» **PROBLEM REQUIREMENTS**
All of the entries below, duplicated exactly, make up the answer.

» **THE RECORDS**
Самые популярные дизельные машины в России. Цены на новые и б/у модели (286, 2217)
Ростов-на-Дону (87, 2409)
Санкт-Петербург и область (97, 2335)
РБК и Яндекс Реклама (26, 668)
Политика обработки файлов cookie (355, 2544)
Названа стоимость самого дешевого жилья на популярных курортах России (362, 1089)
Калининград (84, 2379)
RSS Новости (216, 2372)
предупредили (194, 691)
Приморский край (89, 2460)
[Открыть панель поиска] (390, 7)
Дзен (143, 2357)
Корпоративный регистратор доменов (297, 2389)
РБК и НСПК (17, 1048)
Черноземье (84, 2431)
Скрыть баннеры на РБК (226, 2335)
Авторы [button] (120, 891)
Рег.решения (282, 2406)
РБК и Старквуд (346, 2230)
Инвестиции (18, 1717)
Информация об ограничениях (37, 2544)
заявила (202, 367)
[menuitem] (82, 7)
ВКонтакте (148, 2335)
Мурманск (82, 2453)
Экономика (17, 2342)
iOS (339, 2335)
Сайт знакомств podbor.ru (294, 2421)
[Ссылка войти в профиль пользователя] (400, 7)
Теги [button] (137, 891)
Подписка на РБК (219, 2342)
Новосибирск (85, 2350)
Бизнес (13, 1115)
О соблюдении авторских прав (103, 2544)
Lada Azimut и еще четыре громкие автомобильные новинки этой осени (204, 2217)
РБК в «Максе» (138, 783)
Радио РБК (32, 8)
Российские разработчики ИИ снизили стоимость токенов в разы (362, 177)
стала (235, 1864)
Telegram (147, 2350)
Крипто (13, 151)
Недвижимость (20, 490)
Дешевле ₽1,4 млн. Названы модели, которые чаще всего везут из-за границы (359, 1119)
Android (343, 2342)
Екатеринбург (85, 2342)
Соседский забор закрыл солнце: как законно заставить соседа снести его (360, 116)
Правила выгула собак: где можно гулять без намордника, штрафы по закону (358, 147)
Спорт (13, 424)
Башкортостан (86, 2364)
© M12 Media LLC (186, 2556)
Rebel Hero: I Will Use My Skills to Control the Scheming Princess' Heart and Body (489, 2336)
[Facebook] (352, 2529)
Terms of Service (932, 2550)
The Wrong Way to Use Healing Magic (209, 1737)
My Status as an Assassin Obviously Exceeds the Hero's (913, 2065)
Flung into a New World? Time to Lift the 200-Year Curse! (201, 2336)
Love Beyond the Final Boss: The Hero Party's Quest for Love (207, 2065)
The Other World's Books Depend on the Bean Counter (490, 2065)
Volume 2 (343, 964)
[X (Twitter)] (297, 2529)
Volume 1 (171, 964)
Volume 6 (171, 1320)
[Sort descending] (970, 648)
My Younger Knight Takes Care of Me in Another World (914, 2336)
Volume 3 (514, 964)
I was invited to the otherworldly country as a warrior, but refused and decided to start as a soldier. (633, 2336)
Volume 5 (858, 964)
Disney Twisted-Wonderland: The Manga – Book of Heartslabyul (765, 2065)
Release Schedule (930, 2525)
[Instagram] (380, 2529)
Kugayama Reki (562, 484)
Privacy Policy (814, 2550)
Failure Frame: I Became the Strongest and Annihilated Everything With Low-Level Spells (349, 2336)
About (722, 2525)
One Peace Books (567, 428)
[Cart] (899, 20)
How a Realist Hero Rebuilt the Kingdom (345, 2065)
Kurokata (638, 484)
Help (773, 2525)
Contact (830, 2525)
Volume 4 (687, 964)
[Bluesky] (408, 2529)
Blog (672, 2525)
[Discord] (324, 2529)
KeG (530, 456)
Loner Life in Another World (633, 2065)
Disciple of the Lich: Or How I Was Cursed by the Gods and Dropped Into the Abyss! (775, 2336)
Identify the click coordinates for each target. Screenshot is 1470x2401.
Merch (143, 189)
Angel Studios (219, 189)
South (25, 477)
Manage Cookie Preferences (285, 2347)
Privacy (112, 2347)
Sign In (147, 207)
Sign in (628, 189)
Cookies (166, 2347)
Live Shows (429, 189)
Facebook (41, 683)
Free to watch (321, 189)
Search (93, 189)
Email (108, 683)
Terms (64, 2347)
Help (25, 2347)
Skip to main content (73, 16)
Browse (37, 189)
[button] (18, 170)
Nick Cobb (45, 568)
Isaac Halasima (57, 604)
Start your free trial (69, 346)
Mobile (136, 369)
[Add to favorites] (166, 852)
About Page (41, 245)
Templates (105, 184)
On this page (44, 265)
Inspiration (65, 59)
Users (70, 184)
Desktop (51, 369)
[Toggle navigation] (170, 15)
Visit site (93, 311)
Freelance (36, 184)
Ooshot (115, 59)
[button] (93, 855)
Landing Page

» **ANSWER BELOW**
Самые популярные дизельные машины в России. Цены на новые и б/у модели (286, 2217)
Ростов-на-Дону (87, 2409)
Санкт-Петербург и область (97, 2335)
РБК и Яндекс Реклама (26, 668)
Политика обработки файлов cookie (355, 2544)
Названа стоимость самого дешевого жилья на популярных курортах России (362, 1089)
Калининград (84, 2379)
RSS Новости (216, 2372)
предупредили (194, 691)
Приморский край (89, 2460)
[Открыть панель поиска] (390, 7)
Дзен (143, 2357)
Корпоративный регистратор доменов (297, 2389)
РБК и НСПК (17, 1048)
Черноземье (84, 2431)
Скрыть баннеры на РБК (226, 2335)
Авторы [button] (120, 891)
Рег.решения (282, 2406)
РБК и Старквуд (346, 2230)
Инвестиции (18, 1717)
Информация об ограничениях (37, 2544)
заявила (202, 367)
[menuitem] (82, 7)
ВКонтакте (148, 2335)
Мурманск (82, 2453)
Экономика (17, 2342)
iOS (339, 2335)
Сайт знакомств podbor.ru (294, 2421)
[Ссылка войти в профиль пользователя] (400, 7)
Теги [button] (137, 891)
Подписка на РБК (219, 2342)
Новосибирск (85, 2350)
Бизнес (13, 1115)
О соблюдении авторских прав (103, 2544)
Lada Azimut и еще четыре громкие автомобильные новинки этой осени (204, 2217)
РБК в «Максе» (138, 783)
Радио РБК (32, 8)
Российские разработчики ИИ снизили стоимость токенов в разы (362, 177)
стала (235, 1864)
Telegram (147, 2350)
Крипто (13, 151)
Недвижимость (20, 490)
Дешевле ₽1,4 млн. Названы модели, которые чаще всего везут из-за границы (359, 1119)
Android (343, 2342)
Екатеринбург (85, 2342)
Соседский забор закрыл солнце: как законно заставить соседа снести его (360, 116)
Правила выгула собак: где можно гулять без намордника, штрафы по закону (358, 147)
Спорт (13, 424)
Башкортостан (86, 2364)
© M12 Media LLC (186, 2556)
Rebel Hero: I Will Use My Skills to Control the Scheming Princess' Heart and Body (489, 2336)
[Facebook] (352, 2529)
Terms of Service (932, 2550)
The Wrong Way to Use Healing Magic (209, 1737)
My Status as an Assassin Obviously Exceeds the Hero's (913, 2065)
Flung into a New World? Time to Lift the 200-Year Curse! (201, 2336)
Love Beyond the Final Boss: The Hero Party's Quest for Love (207, 2065)
The Other World's Books Depend on the Bean Counter (490, 2065)
Volume 2 (343, 964)
[X (Twitter)] (297, 2529)
Volume 1 (171, 964)
Volume 6 (171, 1320)
[Sort descending] (970, 648)
My Younger Knight Takes Care of Me in Another World (914, 2336)
Volume 3 (514, 964)
I was invited to the otherworldly country as a warrior, but refused and decided to start as a soldier. (633, 2336)
Volume 5 (858, 964)
Disney Twisted-Wonderland: The Manga – Book of Heartslabyul (765, 2065)
Release Schedule (930, 2525)
[Instagram] (380, 2529)
Kugayama Reki (562, 484)
Privacy Policy (814, 2550)
Failure Frame: I Became the Strongest and Annihilated Everything With Low-Level Spells (349, 2336)
About (722, 2525)
One Peace Books (567, 428)
[Cart] (899, 20)
How a Realist Hero Rebuilt the Kingdom (345, 2065)
Kurokata (638, 484)
Help (773, 2525)
Contact (830, 2525)
Volume 4 (687, 964)
[Bluesky] (408, 2529)
Blog (672, 2525)
[Discord] (324, 2529)
KeG (530, 456)
Loner Life in Another World (633, 2065)
Disciple of the Lich: Or How I Was Cursed by the Gods and Dropped Into the Abyss! (775, 2336)
Identify the click coordinates for each target. Screenshot is 1470x2401.
Merch (143, 189)
Angel Studios (219, 189)
South (25, 477)
Manage Cookie Preferences (285, 2347)
Privacy (112, 2347)
Sign In (147, 207)
Sign in (628, 189)
Cookies (166, 2347)
Live Shows (429, 189)
Facebook (41, 683)
Free to watch (321, 189)
Search (93, 189)
Email (108, 683)
Terms (64, 2347)
Help (25, 2347)
Skip to main content (73, 16)
Browse (37, 189)
[button] (18, 170)
Nick Cobb (45, 568)
Isaac Halasima (57, 604)
Start your free trial (69, 346)
Mobile (136, 369)
[Add to favorites] (166, 852)
About Page (41, 245)
Templates (105, 184)
On this page (44, 265)
Inspiration (65, 59)
Users (70, 184)
Desktop (51, 369)
[Toggle navigation] (170, 15)
Visit site (93, 311)
Freelance (36, 184)
Ooshot (115, 59)
[button] (93, 855)
Landing Page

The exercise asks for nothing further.